There was a time when the NBA did not allow African-Americans to play. In 1950, Earl Lloyd changed that, paving the way for men of color to play in the League and changing the nature of the game forever. Now, thanks to the National Basketball Players Association Foundation and many others, his story is being shared with the world.

Guests of all ethnic backgrounds filled the historic Le Petit Theatre in New Orleans—ironically founded before public venues were legally integrated in the South—to watch the premiere of The First To Do It, a documentary based on Lloyd’s career and life.

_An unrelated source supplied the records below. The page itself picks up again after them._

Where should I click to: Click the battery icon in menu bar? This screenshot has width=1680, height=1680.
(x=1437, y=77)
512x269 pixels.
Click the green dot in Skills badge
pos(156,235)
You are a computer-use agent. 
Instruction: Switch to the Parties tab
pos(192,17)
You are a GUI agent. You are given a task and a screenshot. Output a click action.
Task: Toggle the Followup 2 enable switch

In celebration of Black History Month and NBA All-Star weekend, the National Basketball Players Association hosted Lloyd’s family, students from the first college preparatory school for African-American students in Louisiana, professional athletes, coaches and supporters to take a first look at the film, executive produced by Tony Parker, Kawhi Leonard, Carmelo Anthony, and Michael Finley. Following the film, Marc Spears of ESPN’s The Undefeated hosted a panel that included Lloyd’s son, directors Coodie Simmons and Chike Ozah, and more.

Though the directors noted that there are still some final touches to be added before the film hits theaters in April, the piece had a significant impact on those who attended.

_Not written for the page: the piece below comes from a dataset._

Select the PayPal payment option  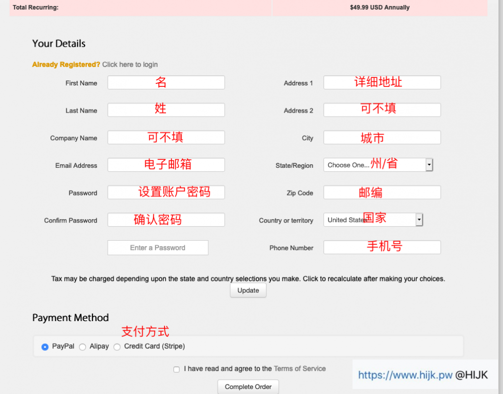pos(45,347)
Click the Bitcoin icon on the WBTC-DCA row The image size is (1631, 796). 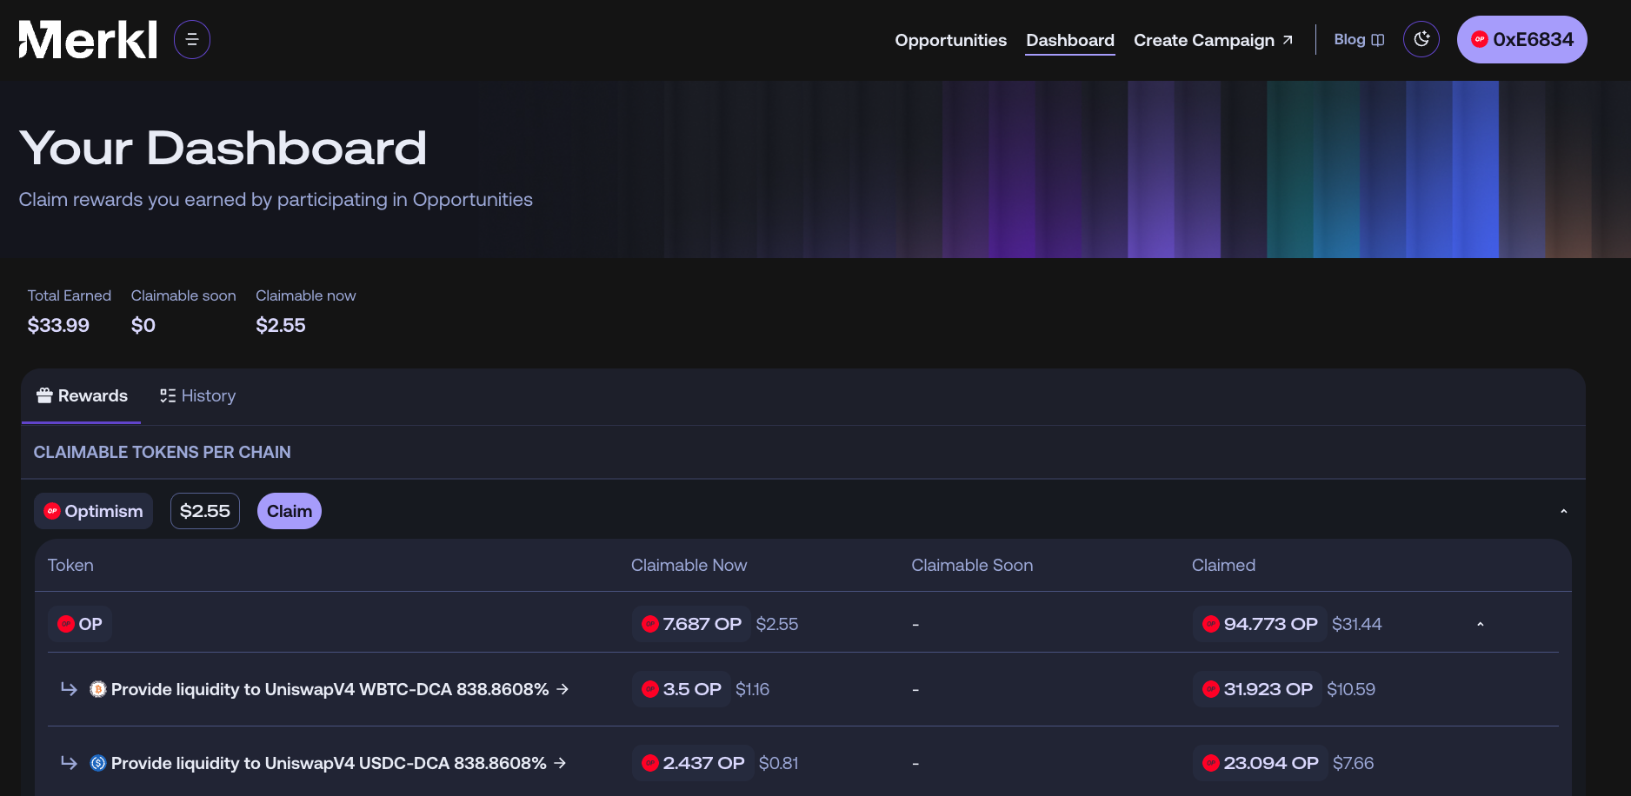tap(98, 689)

“This is just a powerful documentary, showing a man’s life work and what he meant to the game today,” said former NBA All-Star and Knicks legend John Starks. “You hear about Earl Lloyd but you really don’t know the man. This documentary shows you [Lloyd] was more than just a sports figure. He was an incredible human being that touched lives and changed lives. I’m glad that they were able to make this documentary so that young players and people in general could understand that this man had a profound effect on society as a whole.”

As Starks pointed out, Lloyd’s impact reaches well beyond basketball. The film is told from Lloyd’s perspective, as narrator Deon Cole (comedian and Blackish star) explores his early life, college years at West Virginia State University, the years he played in the League, as a coach and his time as a pillar of strength to the community in Detroit and beyond.

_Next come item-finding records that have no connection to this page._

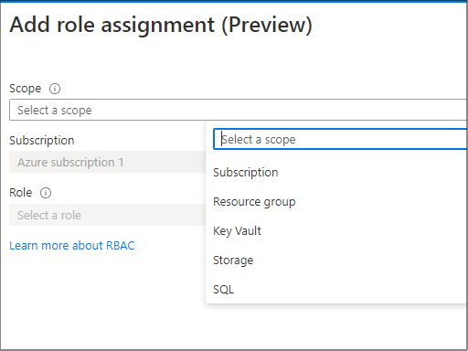Click the Azure subscription 1 field
The height and width of the screenshot is (351, 468).
(108, 162)
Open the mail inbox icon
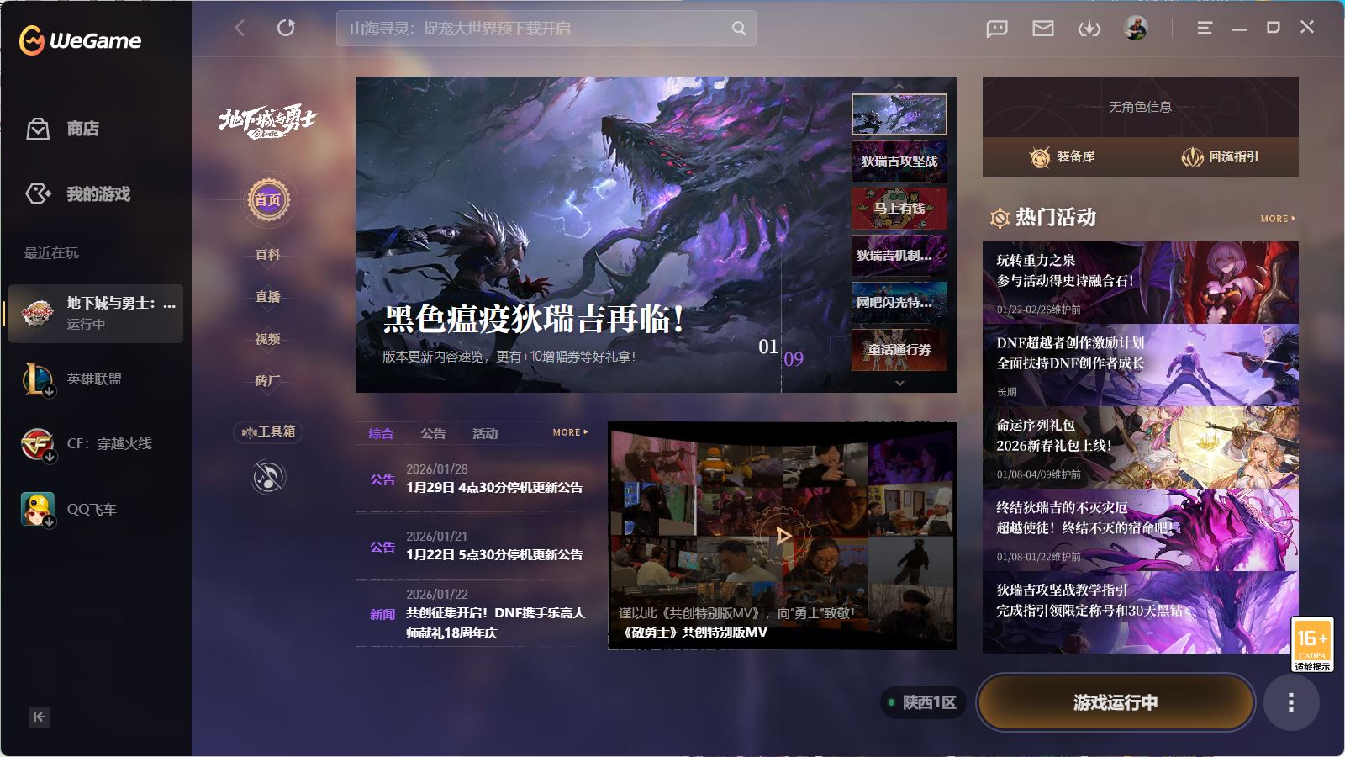This screenshot has height=757, width=1345. [1043, 29]
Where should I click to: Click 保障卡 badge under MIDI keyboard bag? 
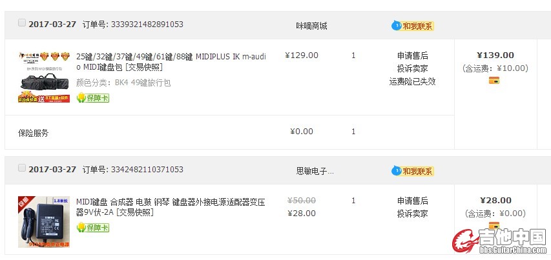(92, 98)
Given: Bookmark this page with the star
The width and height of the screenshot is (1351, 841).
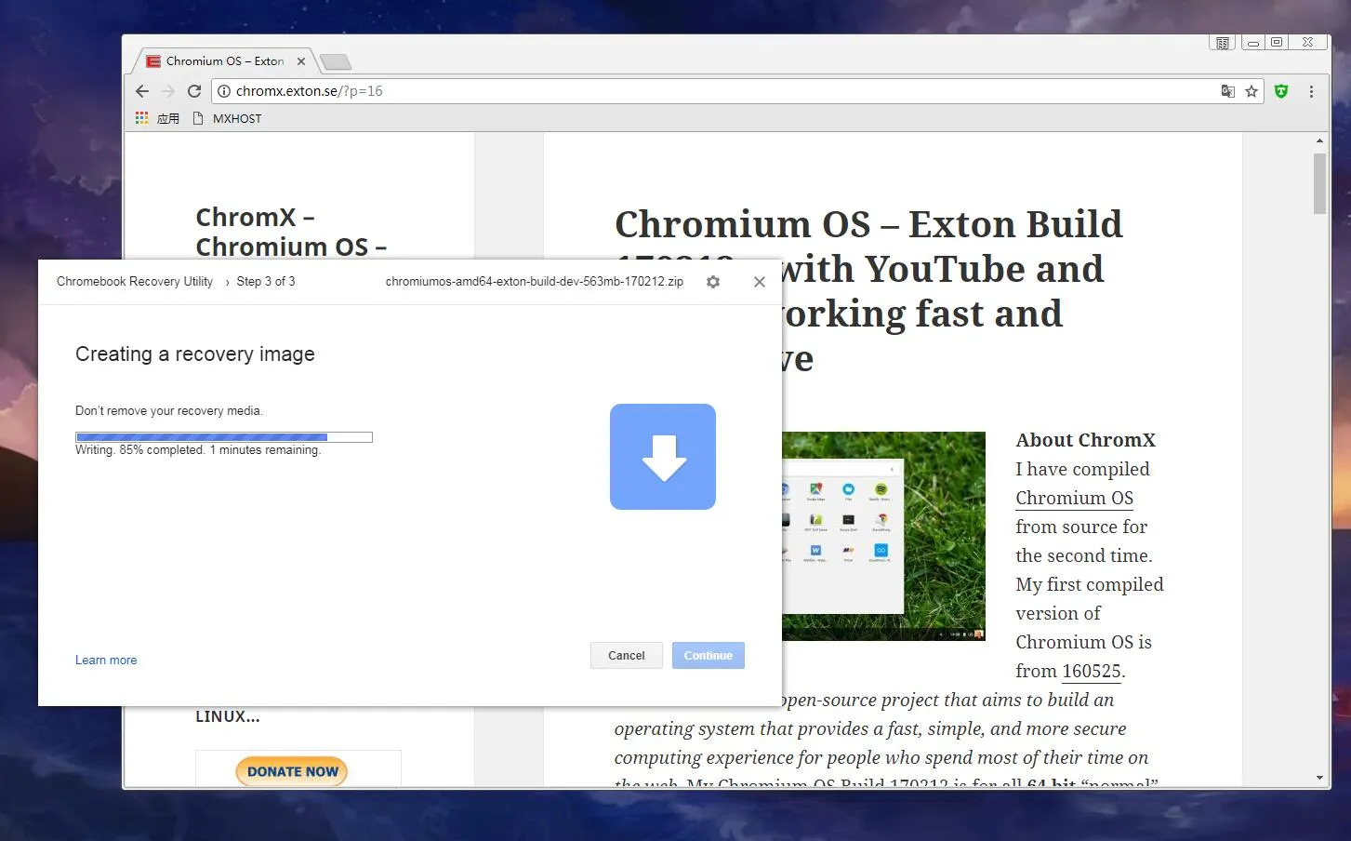Looking at the screenshot, I should coord(1252,91).
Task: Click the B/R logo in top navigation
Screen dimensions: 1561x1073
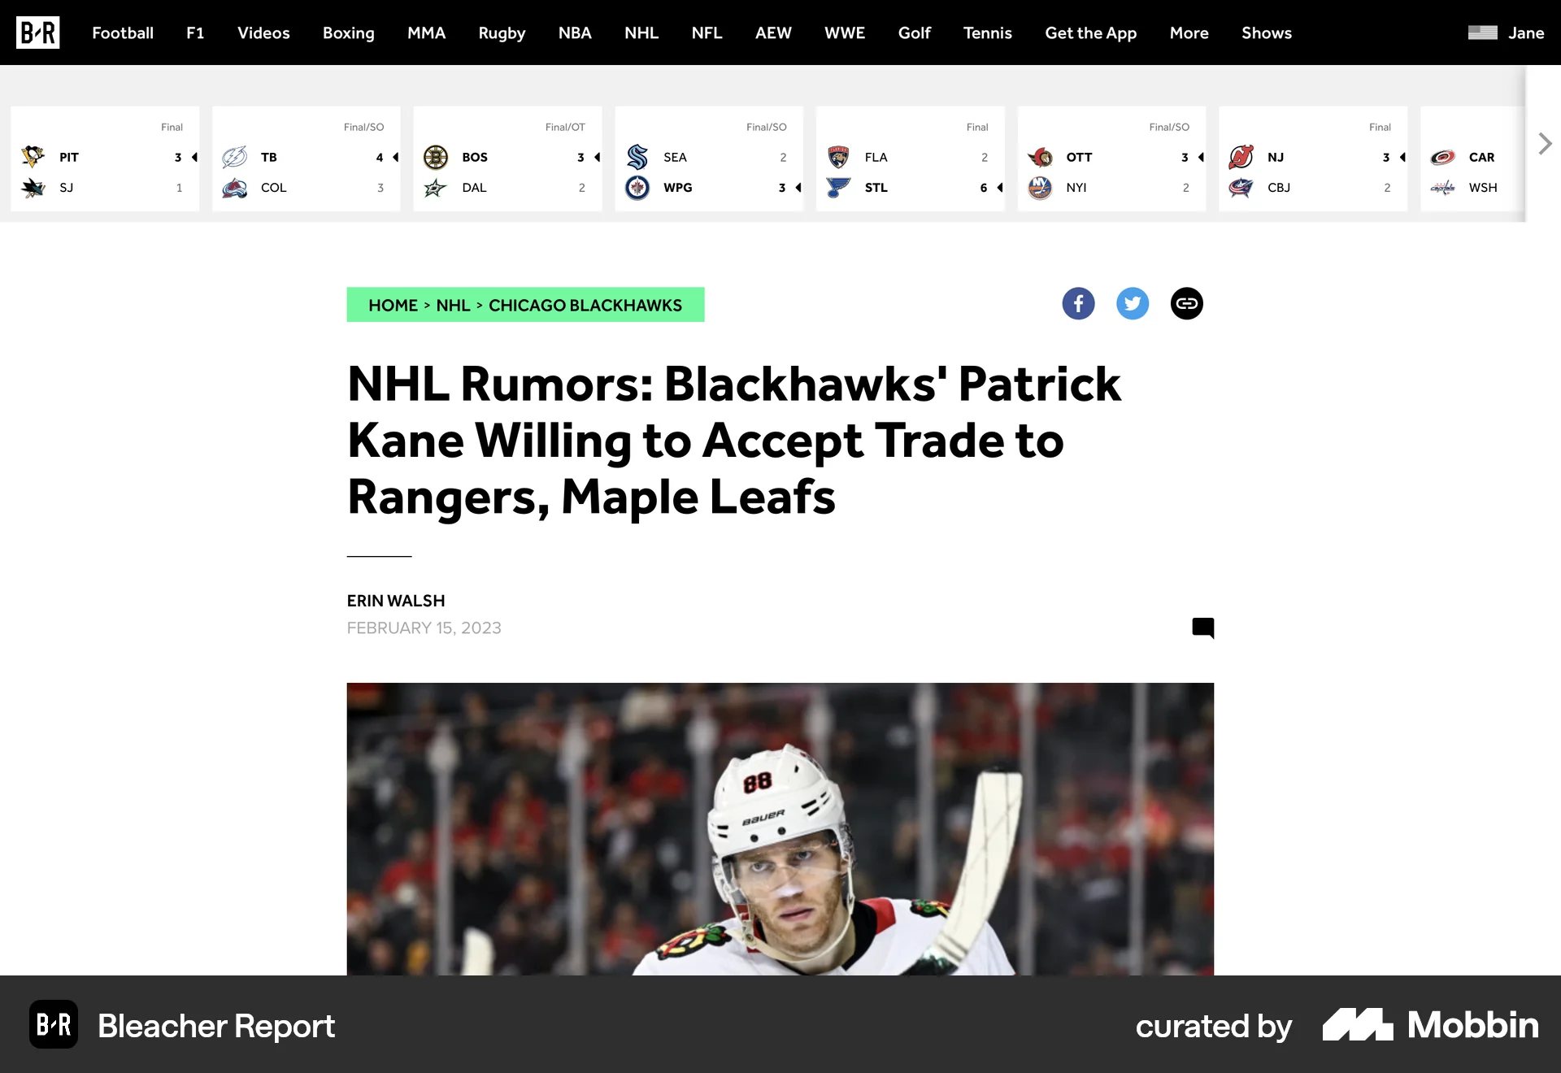Action: (37, 33)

His path to success wasn’t easy. Hailing from Alexandria, Virginia, Lloyd had little interaction with his white counterparts. It was totally different when he started to play in the League. While black players flourished with the Black Fives and as Harlem Globetrotters, the NBA was still all-white, and it was not an easy feat to integrate the League when Earl Lloyd began to play. Drafted by the Washington Capitols, a large chorus was not happy about his presence.

“His success should be a lesson not just for the kids, but even to old and young men because of what it took for him mentally. To become a successful ‘experiment,’ he had to pass the mental test and the mental test was having self control,” shared Kenny Lloyd, Earl’s eldest son. Kenny was interviewed in the film and was instrumental in sharing his father’s story for the project. “It’s imperative that we know our history. If you don’t know your history, I don’t think you’ll know about you’ll ever arrive at your future,” Kenny shared. “The last things my father taught me is ‘when you learn how to control your thoughts, you learn how to control your destiny.’”

Though the adults were greatly impacted, the youth in the room and in Lloyd’s family took a lot away from the film and his life. “The film was really touching. It was so much in there that I didn’t know. It was so nice to be informed,” shared Antoinette Williams, Student Council President at McDonogh 35 Senior High School. Further, Lloyd’s grandson, Myles Lloyd made a children’s book that he shared with students in the Lower 9th Ward in New Orleans, the day after the premiere.